▶ Opdrachten
• a. Geef uit de uitspraak over het bestemmingsplan het gedeelte van "2.7.3. De Afdeling" tot en met "omgevingsvergunning is toegestaan." woordelijk opnieuw weer.
• b. Zet de uitspraak over het bestemmingsplan voort na de laatste zin die er staat.

▶ Leestekst
2.7.3. De Afdeling stelt vast dat ingevolge artikel 10, onder 12 en artikel 1, onder 18, van de planregels het oprichten van een hoofdgebouw binnen het bebouwingsvlak behorend bij het bouwperceel [locatie 3] alleen met afwijking van het bestemmingsplan door middel van een omgevingsvergunning is toegestaan.
Vast staat dat op het perceel [locatie 3] een legaal hoofdgebouw ten behoeve van detailhandel aanwezig was. De raad heeft beoogd de detailhandelsfunctie van het perceel ook vast te leggen in het plan. De stedenbouwkundige randvoorwaarden daarvoor zijn door de raad blijkens het verweerschrift reeds vastgesteld. Dat volgens de raad nog geen volledige overeenstemming met [appellante sub 3] was bereikt over de concrete invulling van de detailhandelsfunctie en het verhaal van eventuele planschadekosten is, wat daar ook van zij, evenwel onvoldoende grond voor het oordeel dat de raad in redelijkheid heeft kunnen afzien van het toekennen van bouwmogelijkheden bij recht voor een hoofdgebouw ten behoeve van de vastgestelde detailhandelsbestemming. De bestaande rechten en belangen van [appellante sub 3] bij een spoedige herbouw van een detailhandelsvestiging zijn daarbij onvoldoende in acht genomen.
Voorts kan de raad niet worden gevolgd in zijn standpunt dat de bestaande bebouwing op het perceel deels terecht onder de bestemming "Voortuin" is gebracht. Nu op het perceel geen hoofdgebouw is toegestaan is onduidelijk of en zo ja waar de herbouw van een detailhandelsvestiging zal worden gerealiseerd en wat de gevolgen daarvan zijn voor de bestaande bebouwing. Er bestaat dan ook geen grond voor het oordeel dat aannemelijk is dat de bestaande bebouwing binnen de planperiode zal verdwijnen.

Records uit een dataset:
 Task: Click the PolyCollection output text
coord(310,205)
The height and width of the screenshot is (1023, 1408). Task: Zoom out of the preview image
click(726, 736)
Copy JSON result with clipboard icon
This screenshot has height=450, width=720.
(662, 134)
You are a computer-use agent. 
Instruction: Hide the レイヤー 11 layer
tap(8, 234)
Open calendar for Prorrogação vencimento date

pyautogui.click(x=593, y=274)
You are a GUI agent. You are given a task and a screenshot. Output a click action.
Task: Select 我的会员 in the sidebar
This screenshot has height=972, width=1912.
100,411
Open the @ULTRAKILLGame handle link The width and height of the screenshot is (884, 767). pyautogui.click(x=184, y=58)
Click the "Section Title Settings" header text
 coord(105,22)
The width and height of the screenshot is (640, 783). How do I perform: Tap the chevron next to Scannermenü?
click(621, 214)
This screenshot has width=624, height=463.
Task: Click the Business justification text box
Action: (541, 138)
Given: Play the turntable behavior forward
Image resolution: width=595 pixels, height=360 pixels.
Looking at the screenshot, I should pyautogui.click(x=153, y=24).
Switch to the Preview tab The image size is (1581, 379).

▶ Antwoorden op volgorde
• a.
2.7.3. De Afdeling stelt vast dat ingevolge artikel 10, onder 12 en artikel 1, onder 18, van de planregels het oprichten van een hoofdgebouw binnen het bebouwingsvlak behorend bij het bouwperceel [locatie 3] alleen met afwijking van het bestemmingsplan door middel van een omgevingsvergunning is toegestaan.

• b.
Gelet op het voorgaande slaagt het betoog en is het plan in zoverre in strijd met de bij het voorbereiden van een besluit te betrachten zorgvuldigheid vastgesteld.
2.8. In hetgeen [appellante sub 3] heeft aangevoerd ziet de Afdeling aanleiding voor het oordeel dat het plan, voor zover het betreft het plandeel met de bestemming "Verspreide voorzieningen" met de aanduiding "detailhandel en dienstverlening" en de bestemming "Voortuin" op het perceel [locatie 3], zoals nader aangegeven op de bij deze uitspraak behorende kaart, in strijd met de bij het voorbereiden van een besluit te betrachten zorgvuldigheid is vastgesteld. Het beroep is gegrond. Het bestreden besluit dient op dit punt wegens strijd met artikel 3:2 van de Algemene wet bestuursrecht te worden vernietigd.
2.9. De raad dient ten aanzien van het beroep van [appellante sub 3] op na te melden wijze in de proceskosten te worden veroordeeld. Ten aanzien van de beroepen van [appellant sub 1] en [appellant sub 2] bestaat geen aanleiding voor een proceskostenveroordeling.
De Afdeling bestuursrechtspraak van de Raad van State
Recht doende in naam der Koningin:
I. verklaart het beroep van [appellante sub 3] gegrond;
II. vernietigt het besluit van de raad van de gemeente Schijndel van 16 december 2010 tot vaststelling van het bestemmingsplan "Boschweg Zuid West 2010", voor zover het betreft het plandeel met de bestemming "Verspreide voorzieningen" met de aanduiding "detailhandel en dienstverlening" en de bestemming "Voortuin" op het perceel [locatie 3], zoals nader aangegeven op de bij deze uitspraak behorende kaart;
III. verklaart de beroepen van [appellant sub 1A] en [appellante sub 1B] en [appellant sub 2A] en [appellant sub 2B] ongegrond;
IV. veroordeelt de raad van de gemeente Schijndel tot vergoeding van bij [appellante sub 3] in verband met de behandeling van het beroep opgekomen proceskosten tot een bedrag van € 874,00 (zegge: achthonderdvierenzeventig euro), geheel toe te rekenen aan door een derde beroepsmatig verleende rechtsbijstand;
V. gelast dat de raad van de gemeente Schijndel aan [appellante sub 3] het door haar voor de behandeling van het beroep betaalde griffierecht ten bedrage van € 298,00 (zegge: tweehonderdachtennegentig euro) vergoedt.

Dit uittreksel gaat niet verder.